### [DATASET EXTRACT]
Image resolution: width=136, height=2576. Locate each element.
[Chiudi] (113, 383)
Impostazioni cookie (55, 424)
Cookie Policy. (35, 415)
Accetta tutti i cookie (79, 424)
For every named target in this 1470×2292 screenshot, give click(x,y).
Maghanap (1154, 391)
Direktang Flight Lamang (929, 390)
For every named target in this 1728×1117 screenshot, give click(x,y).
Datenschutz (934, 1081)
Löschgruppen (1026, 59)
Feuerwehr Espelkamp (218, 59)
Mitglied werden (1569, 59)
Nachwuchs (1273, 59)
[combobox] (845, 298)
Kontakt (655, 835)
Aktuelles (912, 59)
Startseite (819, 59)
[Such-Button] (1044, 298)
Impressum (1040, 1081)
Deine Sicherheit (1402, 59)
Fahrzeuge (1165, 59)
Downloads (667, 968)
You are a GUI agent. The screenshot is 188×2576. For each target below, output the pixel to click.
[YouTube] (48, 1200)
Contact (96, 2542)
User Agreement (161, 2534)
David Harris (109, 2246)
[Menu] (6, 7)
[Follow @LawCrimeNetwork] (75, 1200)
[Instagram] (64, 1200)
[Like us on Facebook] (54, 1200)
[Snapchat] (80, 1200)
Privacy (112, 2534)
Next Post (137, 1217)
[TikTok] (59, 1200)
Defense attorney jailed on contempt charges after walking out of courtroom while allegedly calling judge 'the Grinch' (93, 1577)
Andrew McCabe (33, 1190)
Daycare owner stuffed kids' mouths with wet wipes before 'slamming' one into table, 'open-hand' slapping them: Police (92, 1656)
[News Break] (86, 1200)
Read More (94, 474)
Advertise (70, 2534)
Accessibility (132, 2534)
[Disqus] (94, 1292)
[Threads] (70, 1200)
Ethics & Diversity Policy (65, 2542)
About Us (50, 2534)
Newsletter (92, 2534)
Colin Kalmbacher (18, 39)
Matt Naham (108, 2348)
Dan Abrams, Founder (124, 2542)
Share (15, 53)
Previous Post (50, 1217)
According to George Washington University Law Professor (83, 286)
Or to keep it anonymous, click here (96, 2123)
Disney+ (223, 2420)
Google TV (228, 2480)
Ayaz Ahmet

### [PROBLEM TO WORK ON]
Whenever a line in the listing above includes the word "give", return that line.

### [RESULT OF THIS EXERCISE]
For every named target in this 1470×2292 screenshot, give click(x,y).
For every named target in this 1728×1117 screenshot, give click(x,y).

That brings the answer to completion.